Il pinça ses lèvres, je savais qu'il analysait mon faciès pour voir si je me moquais de lui ou non. Sa langue passa un rapide instant entre ses lèvres. Il regarda son ouvrage, puis moi.

- Et vous ? fit-il

Je me surpris à hôcher timidement la tête. Je regardai ailleurs, embarrassée. Je ne me reconnaissais plus dans ces sentiments. J'entendis un léger rire de sa part, un rire plutôt amusé, et non moqueur. Doucement, je souriai. C'était une bien curieuse relation que nous avions, si on pouvait appeler cela comme ça. Il faut dire que c'était un personnage assez étrange, et bien difficile à cerner.

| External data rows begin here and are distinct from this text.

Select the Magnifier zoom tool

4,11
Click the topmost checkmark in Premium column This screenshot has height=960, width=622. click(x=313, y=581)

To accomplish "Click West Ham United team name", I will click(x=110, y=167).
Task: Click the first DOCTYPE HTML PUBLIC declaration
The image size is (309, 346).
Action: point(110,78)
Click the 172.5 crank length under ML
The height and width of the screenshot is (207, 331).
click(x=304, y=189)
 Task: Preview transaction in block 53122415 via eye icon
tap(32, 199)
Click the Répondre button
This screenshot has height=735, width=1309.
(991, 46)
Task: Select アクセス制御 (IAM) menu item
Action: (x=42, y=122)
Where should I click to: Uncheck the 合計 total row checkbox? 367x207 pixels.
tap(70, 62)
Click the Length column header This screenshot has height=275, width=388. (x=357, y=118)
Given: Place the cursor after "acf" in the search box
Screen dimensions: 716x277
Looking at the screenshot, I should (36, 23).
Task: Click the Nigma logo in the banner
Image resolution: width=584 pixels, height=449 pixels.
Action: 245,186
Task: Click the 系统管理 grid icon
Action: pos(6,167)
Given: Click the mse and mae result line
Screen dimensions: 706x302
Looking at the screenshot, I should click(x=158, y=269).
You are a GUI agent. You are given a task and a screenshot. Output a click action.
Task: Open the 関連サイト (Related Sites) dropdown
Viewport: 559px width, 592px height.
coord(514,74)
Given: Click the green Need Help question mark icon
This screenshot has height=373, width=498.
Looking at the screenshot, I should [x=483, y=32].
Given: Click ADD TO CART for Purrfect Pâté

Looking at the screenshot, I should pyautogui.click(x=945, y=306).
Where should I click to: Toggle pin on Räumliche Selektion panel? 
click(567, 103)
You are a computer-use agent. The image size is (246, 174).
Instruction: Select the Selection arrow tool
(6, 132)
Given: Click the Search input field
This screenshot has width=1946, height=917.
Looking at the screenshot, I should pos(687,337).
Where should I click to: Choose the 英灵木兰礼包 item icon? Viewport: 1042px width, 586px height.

- Pourquoi vous intéressez-vous à ça ? dit-il soudainement

Je réfléchis un instant.

- Parce que ça me rend plus humaine, je suppose. répondis-je d'un air presque triste

Le téléphone de docteur Park se mit à sonner. Cela nous sortit de notre calme. Il semblait être énervé d'être dérangé. Je devais moi aussi faire face à une frustration inconnue de ne pas pouvoir échanger plus avec lui.

- J'arrive. dit-il à l'interlocuteur

Il se retourna ensuite vers moi. Il avança doucement, en me fixant. Je restai immobile, le toisant. Je sursautai, quand je sentis sa main prendre la mienne. Je regardai la sienne, et je le vis poser son livre dans ma paume. Je le regardais à nouveau, il souriait, c'ètait la première fois que je le voyais sourire. Peu importe si il était réel ou faux.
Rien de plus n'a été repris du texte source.